- _Task description_: Rewrite the part that opens with the line containing "Click the weak foot star next to 4" and closes with the line containing "tap(360, 121)", renaming every "watermark" to "overlay mark" and leaving all else unchanged.

## start Data for processing

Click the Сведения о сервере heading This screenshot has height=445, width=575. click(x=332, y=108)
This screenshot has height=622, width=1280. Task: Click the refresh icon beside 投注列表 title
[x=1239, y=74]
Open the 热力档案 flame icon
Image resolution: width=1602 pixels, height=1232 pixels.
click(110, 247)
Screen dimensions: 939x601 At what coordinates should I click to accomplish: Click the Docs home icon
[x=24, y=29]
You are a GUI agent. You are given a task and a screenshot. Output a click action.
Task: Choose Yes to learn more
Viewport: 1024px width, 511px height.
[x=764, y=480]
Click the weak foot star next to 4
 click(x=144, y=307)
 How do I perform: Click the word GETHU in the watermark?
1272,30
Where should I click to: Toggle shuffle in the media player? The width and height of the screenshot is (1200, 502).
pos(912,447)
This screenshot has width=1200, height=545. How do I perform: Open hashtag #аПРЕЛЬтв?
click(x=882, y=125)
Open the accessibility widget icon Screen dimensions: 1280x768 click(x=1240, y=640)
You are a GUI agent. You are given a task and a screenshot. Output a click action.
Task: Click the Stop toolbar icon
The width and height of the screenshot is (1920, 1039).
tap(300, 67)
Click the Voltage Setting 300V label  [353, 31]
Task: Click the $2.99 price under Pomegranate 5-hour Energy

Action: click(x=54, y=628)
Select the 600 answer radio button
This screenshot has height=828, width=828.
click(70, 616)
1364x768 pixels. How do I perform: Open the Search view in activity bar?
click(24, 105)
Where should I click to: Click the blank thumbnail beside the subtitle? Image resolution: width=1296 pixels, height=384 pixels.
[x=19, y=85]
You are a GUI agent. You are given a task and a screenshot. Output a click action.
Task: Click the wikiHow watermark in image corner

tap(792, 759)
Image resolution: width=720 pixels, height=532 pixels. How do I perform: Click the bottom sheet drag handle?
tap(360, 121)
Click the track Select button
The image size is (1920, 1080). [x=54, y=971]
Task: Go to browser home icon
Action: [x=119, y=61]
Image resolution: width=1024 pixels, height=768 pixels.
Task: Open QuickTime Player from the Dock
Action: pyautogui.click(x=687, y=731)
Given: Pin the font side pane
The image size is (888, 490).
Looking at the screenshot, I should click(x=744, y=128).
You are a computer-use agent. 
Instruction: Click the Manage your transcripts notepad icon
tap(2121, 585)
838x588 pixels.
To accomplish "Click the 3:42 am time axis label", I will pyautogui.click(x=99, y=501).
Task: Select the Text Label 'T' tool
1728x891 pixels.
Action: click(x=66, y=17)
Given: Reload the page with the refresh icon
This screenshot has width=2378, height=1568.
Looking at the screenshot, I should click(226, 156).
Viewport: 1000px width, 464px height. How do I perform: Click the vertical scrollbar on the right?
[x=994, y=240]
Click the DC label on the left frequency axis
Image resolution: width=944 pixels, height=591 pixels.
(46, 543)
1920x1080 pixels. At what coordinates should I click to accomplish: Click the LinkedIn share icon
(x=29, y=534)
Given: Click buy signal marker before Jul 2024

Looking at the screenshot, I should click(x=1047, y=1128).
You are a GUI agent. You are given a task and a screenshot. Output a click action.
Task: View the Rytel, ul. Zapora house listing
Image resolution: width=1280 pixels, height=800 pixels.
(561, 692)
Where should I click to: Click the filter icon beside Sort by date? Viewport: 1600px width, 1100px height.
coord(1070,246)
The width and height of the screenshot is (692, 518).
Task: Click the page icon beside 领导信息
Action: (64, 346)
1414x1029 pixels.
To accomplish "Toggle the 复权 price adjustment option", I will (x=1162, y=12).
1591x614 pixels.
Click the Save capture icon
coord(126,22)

## end Data for processing

- _Finished answer_:
Click the weak foot star next to 4
 click(x=144, y=307)
 How do I perform: Click the word GETHU in the overlay mark?
1272,30
Where should I click to: Toggle shuffle in the media player? The width and height of the screenshot is (1200, 502).
pos(912,447)
This screenshot has width=1200, height=545. How do I perform: Open hashtag #аПРЕЛЬтв?
click(x=882, y=125)
Open the accessibility widget icon Screen dimensions: 1280x768 click(x=1240, y=640)
You are a GUI agent. You are given a task and a screenshot. Output a click action.
Task: Click the Stop toolbar icon
The width and height of the screenshot is (1920, 1039).
tap(300, 67)
Click the Voltage Setting 300V label  [353, 31]
Task: Click the $2.99 price under Pomegranate 5-hour Energy

Action: click(x=54, y=628)
Select the 600 answer radio button
This screenshot has height=828, width=828.
click(70, 616)
1364x768 pixels. How do I perform: Open the Search view in activity bar?
click(24, 105)
Where should I click to: Click the blank thumbnail beside the subtitle? Image resolution: width=1296 pixels, height=384 pixels.
[x=19, y=85]
You are a GUI agent. You are given a task and a screenshot. Output a click action.
Task: Click the wikiHow overlay mark in image corner

tap(792, 759)
Image resolution: width=720 pixels, height=532 pixels. How do I perform: Click the bottom sheet drag handle?
tap(360, 121)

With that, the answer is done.